David Shrigley’s drawings, sculpture, happenings and films follow the anti-art traditions of Marcel Duchamp and Andy Warhol. ‘This is not art, this is not important’. Then why did the NGV host his work and float his head-less toy swans in the moat.
The seduction of Art refusing to be Art is like a conquest behaving coy and disinterested. Its chic, its naughty but its mostly irreverent. It’s the cat and mouse game that the art world has been playing with itself since the 1880s when Modern Art decided to challenge the status quo of ‘what is Art?’
Shrigley has a mass appeal. Since 2005 he has produced a weekly cartoon for the UK’s Guardian newspaper. Michael Leunig cartoons, that have appeared weekly in The Age draw similar references, however Shrigleys message, is less emotive and more ‘slap stick’.
The exhibition came wallpapered, with roughly drawn cartoons and captions such as;
“I don’t have a head but still I must go to work”
The exhibition housed an interactive life drawing class where the live model was replaced by a naked cartoon sculpture, like a garden cupid fountain, it too, relieved itself. A motorized head entertained visitors and there were ‘boring’ films. The film of a cartoon figure sleeping ‘A Napping Station’, is a parody to the Andy Warhol film, Sleep.

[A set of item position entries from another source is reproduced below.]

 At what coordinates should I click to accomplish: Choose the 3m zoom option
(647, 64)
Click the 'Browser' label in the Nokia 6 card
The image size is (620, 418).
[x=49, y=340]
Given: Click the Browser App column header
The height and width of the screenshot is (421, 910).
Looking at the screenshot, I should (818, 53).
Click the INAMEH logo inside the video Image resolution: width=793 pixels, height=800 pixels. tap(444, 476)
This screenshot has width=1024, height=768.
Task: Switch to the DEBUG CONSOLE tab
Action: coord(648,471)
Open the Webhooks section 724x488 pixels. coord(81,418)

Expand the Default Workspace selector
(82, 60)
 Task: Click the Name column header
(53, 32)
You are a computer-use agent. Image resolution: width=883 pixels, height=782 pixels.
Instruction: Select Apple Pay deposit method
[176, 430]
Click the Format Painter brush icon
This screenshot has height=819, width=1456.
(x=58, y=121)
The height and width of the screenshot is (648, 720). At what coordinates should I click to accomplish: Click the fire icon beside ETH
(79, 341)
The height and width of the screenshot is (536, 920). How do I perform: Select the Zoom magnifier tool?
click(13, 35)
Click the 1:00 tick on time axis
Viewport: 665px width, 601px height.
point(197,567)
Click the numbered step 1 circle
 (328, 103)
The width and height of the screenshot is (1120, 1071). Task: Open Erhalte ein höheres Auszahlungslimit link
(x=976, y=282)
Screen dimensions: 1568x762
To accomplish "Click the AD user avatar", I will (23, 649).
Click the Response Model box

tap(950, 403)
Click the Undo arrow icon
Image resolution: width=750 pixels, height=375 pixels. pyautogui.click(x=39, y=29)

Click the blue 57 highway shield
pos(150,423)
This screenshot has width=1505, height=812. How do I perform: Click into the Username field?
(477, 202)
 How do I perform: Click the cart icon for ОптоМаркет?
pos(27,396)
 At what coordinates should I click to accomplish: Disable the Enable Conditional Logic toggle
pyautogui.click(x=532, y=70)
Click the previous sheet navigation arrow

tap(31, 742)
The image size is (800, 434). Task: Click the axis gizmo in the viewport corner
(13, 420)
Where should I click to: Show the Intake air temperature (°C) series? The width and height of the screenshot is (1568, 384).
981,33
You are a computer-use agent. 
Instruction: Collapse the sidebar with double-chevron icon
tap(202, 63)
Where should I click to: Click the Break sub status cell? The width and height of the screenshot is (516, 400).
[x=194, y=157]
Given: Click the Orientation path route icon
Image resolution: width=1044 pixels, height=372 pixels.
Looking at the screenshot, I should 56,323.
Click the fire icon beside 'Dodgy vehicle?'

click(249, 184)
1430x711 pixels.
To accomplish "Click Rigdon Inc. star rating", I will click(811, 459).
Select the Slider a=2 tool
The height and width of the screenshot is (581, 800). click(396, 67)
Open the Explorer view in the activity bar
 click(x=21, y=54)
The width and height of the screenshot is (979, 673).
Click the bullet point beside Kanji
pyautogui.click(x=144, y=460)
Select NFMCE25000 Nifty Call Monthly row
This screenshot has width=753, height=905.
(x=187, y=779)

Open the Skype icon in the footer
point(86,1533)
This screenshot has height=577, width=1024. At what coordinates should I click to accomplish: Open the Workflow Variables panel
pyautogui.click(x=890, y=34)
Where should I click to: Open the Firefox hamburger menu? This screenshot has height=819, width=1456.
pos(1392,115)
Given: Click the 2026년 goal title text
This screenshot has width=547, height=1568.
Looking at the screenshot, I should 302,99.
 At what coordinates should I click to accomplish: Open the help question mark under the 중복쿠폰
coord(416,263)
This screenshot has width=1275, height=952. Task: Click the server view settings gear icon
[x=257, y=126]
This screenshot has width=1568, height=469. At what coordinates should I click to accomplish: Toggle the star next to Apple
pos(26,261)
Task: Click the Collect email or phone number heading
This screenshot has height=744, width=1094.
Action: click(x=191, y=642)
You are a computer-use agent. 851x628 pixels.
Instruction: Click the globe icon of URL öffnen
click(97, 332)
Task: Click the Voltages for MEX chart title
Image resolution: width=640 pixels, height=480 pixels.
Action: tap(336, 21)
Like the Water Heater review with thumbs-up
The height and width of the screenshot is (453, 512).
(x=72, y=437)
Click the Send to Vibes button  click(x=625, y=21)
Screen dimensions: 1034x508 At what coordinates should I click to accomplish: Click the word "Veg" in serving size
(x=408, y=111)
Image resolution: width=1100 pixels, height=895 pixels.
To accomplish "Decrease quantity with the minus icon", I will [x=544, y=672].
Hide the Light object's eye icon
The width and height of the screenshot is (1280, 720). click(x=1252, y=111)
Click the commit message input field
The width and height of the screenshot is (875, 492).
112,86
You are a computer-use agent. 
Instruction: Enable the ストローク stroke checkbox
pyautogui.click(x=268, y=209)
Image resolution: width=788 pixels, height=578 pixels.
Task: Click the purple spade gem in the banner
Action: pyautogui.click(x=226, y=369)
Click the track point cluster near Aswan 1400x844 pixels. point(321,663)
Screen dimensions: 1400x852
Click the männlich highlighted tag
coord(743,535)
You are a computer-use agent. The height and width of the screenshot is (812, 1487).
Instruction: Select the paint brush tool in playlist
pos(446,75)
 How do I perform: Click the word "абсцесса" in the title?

The NGV website noted a remark by the English art critic Adrian Searle.
‘Shrigley’s work is very wrong and very bad in all sorts of ways. It is also ubiquitous and compelling. There are lots of artists who, furrowing their brows and trying to convince us of their seriousness, aren’t half as profound or compelling.’
The most important thing to have when examining his work is your sense of humor.